(Saved data entries)
-------------------------

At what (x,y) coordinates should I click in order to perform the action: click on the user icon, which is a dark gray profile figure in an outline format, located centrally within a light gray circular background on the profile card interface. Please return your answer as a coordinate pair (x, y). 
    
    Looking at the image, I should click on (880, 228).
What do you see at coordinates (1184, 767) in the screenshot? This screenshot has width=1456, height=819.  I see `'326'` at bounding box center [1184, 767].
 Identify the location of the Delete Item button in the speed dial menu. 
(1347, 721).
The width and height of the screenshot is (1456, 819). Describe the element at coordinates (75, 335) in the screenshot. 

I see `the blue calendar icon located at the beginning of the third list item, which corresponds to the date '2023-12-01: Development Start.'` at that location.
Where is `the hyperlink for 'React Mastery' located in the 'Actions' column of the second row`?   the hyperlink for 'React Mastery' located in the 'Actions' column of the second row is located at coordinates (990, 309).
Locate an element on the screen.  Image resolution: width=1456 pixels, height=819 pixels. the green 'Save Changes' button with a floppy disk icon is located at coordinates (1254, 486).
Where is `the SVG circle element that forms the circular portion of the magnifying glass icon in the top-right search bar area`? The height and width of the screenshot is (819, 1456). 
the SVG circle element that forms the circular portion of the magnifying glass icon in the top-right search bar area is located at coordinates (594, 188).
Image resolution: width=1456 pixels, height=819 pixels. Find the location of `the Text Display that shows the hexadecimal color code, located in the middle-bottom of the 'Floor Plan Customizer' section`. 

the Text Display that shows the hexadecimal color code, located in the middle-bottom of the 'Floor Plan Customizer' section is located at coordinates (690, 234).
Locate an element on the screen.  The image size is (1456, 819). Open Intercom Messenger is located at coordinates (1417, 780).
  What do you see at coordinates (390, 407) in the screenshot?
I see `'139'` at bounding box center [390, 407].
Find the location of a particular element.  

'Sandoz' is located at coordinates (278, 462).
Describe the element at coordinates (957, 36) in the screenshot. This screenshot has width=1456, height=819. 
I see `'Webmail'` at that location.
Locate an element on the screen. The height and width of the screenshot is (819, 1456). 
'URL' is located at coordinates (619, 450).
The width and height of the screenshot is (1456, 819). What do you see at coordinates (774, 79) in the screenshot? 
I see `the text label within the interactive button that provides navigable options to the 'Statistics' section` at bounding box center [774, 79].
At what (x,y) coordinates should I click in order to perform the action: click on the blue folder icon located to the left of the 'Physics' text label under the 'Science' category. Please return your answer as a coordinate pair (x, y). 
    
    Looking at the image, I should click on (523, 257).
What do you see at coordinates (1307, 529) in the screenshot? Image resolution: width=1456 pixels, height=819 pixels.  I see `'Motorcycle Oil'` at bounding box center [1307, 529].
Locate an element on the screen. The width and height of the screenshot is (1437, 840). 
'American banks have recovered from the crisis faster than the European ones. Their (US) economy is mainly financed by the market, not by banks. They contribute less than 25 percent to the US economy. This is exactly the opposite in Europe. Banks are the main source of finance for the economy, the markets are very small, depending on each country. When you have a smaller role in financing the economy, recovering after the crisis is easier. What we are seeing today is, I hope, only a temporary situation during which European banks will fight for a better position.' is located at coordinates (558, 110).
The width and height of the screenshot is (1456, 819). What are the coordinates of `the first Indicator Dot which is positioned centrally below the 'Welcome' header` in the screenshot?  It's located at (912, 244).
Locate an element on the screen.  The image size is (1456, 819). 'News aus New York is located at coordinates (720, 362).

-------------------------

> PROBLEM TO SOLVE
Convert all the lines above into a numbered list, omitting any blank lines.

> CORRECT OUTPUT
1. At what (x,y) coordinates should I click in order to perform the action: click on the user icon, which is a dark gray profile figure in an outline format, located centrally within a light gray circular background on the profile card interface. Please return your answer as a coordinate pair (x, y). 
2.     Looking at the image, I should click on (880, 228).
3. What do you see at coordinates (1184, 767) in the screenshot? This screenshot has width=1456, height=819.  I see `'326'` at bounding box center [1184, 767].
4.  Identify the location of the Delete Item button in the speed dial menu. 
5. (1347, 721).
6. The width and height of the screenshot is (1456, 819). Describe the element at coordinates (75, 335) in the screenshot. 
7. I see `the blue calendar icon located at the beginning of the third list item, which corresponds to the date '2023-12-01: Development Start.'` at that location.
8. Where is `the hyperlink for 'React Mastery' located in the 'Actions' column of the second row`?   the hyperlink for 'React Mastery' located in the 'Actions' column of the second row is located at coordinates (990, 309).
9. Locate an element on the screen.  Image resolution: width=1456 pixels, height=819 pixels. the green 'Save Changes' button with a floppy disk icon is located at coordinates (1254, 486).
10. Where is `the SVG circle element that forms the circular portion of the magnifying glass icon in the top-right search bar area`? The height and width of the screenshot is (819, 1456). 
11. the SVG circle element that forms the circular portion of the magnifying glass icon in the top-right search bar area is located at coordinates (594, 188).
12. Image resolution: width=1456 pixels, height=819 pixels. Find the location of `the Text Display that shows the hexadecimal color code, located in the middle-bottom of the 'Floor Plan Customizer' section`. 
13. the Text Display that shows the hexadecimal color code, located in the middle-bottom of the 'Floor Plan Customizer' section is located at coordinates (690, 234).
14. Locate an element on the screen.  The image size is (1456, 819). Open Intercom Messenger is located at coordinates (1417, 780).
15.   What do you see at coordinates (390, 407) in the screenshot?
16. I see `'139'` at bounding box center [390, 407].
17. Find the location of a particular element.  
18. 'Sandoz' is located at coordinates (278, 462).
19. Describe the element at coordinates (957, 36) in the screenshot. This screenshot has width=1456, height=819. 
20. I see `'Webmail'` at that location.
21. Locate an element on the screen. The height and width of the screenshot is (819, 1456). 
22. 'URL' is located at coordinates (619, 450).
23. The width and height of the screenshot is (1456, 819). What do you see at coordinates (774, 79) in the screenshot? 
24. I see `the text label within the interactive button that provides navigable options to the 'Statistics' section` at bounding box center [774, 79].
25. At what (x,y) coordinates should I click in order to perform the action: click on the blue folder icon located to the left of the 'Physics' text label under the 'Science' category. Please return your answer as a coordinate pair (x, y). 
26.     Looking at the image, I should click on (523, 257).
27. What do you see at coordinates (1307, 529) in the screenshot? Image resolution: width=1456 pixels, height=819 pixels.  I see `'Motorcycle Oil'` at bounding box center [1307, 529].
28. Locate an element on the screen. The width and height of the screenshot is (1437, 840). 
29. 'American banks have recovered from the crisis faster than the European ones. Their (US) economy is mainly financed by the market, not by banks. They contribute less than 25 percent to the US economy. This is exactly the opposite in Europe. Banks are the main source of finance for the economy, the markets are very small, depending on each country. When you have a smaller role in financing the economy, recovering after the crisis is easier. What we are seeing today is, I hope, only a temporary situation during which European banks will fight for a better position.' is located at coordinates (558, 110).
30. The width and height of the screenshot is (1456, 819). What are the coordinates of `the first Indicator Dot which is positioned centrally below the 'Welcome' header` in the screenshot?  It's located at (912, 244).
31. Locate an element on the screen.  The image size is (1456, 819). 'News aus New York is located at coordinates (720, 362).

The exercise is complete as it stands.